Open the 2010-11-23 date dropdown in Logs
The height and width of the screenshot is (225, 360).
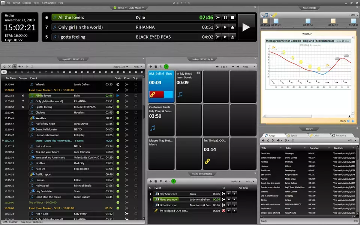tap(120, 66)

--

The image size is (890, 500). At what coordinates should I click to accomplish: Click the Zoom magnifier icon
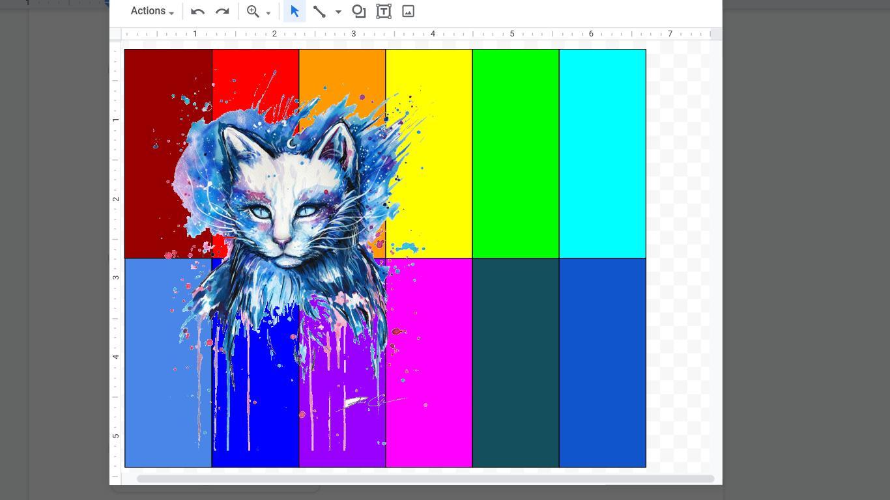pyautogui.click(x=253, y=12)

* **TASK DESCRIPTION**:
Copy out again, word for word, the stretch of lines from the line containing "Open the 2010-11-23 date dropdown in Logs" through the line containing "tap(120, 66)", both ends included. Leave the pictures out of your answer.

* **EXERCISE RESULT**:
Open the 2010-11-23 date dropdown in Logs
The height and width of the screenshot is (225, 360).
tap(120, 66)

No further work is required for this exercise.